##### Supplied information #####

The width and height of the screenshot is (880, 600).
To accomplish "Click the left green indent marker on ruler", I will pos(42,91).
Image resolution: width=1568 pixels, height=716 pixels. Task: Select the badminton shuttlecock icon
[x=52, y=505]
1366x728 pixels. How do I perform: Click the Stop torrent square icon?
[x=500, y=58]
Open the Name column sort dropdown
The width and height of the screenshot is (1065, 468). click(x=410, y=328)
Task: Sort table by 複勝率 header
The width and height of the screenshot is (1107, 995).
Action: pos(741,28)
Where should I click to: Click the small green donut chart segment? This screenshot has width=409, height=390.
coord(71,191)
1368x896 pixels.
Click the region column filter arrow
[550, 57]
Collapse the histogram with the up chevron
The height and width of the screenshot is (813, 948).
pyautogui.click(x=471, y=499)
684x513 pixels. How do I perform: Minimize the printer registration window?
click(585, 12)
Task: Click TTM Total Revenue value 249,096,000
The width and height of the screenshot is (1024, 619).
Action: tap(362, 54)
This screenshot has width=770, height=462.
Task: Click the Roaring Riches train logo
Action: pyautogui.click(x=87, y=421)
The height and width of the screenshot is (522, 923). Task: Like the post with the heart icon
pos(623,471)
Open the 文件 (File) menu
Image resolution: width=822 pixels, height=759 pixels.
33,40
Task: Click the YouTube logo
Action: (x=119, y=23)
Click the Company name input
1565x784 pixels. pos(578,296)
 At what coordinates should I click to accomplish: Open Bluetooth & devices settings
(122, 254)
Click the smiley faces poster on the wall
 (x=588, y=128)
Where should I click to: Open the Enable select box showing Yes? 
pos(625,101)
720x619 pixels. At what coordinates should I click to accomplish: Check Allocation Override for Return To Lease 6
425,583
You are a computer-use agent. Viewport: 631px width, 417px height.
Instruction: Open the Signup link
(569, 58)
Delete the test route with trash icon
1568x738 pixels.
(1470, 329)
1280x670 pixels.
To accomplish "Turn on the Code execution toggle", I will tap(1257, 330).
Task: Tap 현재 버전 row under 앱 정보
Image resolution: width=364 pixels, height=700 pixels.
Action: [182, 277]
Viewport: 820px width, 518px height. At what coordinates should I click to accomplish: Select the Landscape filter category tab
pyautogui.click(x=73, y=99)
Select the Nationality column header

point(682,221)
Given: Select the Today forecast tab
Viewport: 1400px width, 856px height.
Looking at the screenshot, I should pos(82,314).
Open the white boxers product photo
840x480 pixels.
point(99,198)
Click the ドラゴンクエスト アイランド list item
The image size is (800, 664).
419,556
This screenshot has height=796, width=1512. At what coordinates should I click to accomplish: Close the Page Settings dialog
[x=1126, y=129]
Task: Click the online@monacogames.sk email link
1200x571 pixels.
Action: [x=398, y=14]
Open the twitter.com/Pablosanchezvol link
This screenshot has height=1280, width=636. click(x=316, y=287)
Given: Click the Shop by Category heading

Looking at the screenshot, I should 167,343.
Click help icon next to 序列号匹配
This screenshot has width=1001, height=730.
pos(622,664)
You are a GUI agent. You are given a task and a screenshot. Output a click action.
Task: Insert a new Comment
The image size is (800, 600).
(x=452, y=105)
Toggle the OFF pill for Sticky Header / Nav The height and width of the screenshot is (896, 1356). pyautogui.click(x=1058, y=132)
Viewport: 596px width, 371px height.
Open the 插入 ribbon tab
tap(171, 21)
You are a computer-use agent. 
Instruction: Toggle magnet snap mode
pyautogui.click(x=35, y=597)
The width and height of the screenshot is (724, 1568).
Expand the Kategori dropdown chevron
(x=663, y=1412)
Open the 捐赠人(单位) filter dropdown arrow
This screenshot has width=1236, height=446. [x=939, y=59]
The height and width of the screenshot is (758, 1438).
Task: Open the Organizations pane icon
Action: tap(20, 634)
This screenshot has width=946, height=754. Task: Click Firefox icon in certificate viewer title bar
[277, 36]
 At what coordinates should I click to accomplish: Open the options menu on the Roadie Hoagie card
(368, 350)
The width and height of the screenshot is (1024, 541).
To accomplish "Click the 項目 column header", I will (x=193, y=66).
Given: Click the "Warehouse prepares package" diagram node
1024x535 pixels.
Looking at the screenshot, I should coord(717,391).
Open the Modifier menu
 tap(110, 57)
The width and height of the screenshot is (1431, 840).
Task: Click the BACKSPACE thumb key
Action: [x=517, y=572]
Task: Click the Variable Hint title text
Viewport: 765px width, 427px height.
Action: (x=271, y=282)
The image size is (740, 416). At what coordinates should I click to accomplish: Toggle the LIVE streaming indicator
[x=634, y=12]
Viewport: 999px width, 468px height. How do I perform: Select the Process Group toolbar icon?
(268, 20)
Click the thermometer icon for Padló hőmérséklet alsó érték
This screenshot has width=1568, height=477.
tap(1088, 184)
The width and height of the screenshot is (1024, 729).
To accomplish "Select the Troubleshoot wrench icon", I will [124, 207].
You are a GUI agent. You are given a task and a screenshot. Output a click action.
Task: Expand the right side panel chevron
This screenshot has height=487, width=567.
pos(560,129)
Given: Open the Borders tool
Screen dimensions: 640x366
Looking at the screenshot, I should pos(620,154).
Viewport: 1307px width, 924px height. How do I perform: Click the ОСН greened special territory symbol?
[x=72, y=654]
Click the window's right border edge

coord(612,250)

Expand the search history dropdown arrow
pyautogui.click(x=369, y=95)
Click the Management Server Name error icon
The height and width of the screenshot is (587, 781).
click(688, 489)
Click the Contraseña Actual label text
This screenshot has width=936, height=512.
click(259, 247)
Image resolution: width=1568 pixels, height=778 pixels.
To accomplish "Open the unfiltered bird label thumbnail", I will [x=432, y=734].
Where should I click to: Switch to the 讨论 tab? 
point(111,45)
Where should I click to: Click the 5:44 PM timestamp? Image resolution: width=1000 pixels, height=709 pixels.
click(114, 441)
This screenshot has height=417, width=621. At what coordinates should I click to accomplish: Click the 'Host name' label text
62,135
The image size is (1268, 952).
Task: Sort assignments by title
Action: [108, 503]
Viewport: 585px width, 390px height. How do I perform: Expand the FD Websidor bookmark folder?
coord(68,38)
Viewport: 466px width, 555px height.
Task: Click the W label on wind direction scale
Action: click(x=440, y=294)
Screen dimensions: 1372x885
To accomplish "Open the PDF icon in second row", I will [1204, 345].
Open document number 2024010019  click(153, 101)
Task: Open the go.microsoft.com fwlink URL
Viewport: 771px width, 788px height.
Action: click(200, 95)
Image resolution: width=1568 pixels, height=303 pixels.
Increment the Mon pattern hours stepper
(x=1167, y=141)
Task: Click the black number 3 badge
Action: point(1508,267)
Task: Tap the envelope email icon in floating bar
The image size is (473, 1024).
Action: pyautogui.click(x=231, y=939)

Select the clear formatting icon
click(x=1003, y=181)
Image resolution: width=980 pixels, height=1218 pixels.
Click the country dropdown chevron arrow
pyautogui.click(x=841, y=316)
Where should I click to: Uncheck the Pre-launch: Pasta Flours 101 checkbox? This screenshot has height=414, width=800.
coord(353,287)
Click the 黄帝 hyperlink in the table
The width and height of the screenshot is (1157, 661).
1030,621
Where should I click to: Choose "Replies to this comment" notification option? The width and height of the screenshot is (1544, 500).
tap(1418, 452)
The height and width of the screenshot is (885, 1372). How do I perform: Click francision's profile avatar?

#####

- **Directions**
Tell how many lines in the records above carry the word "email". Only the number should appear in the reply.

- **Result of the task**
2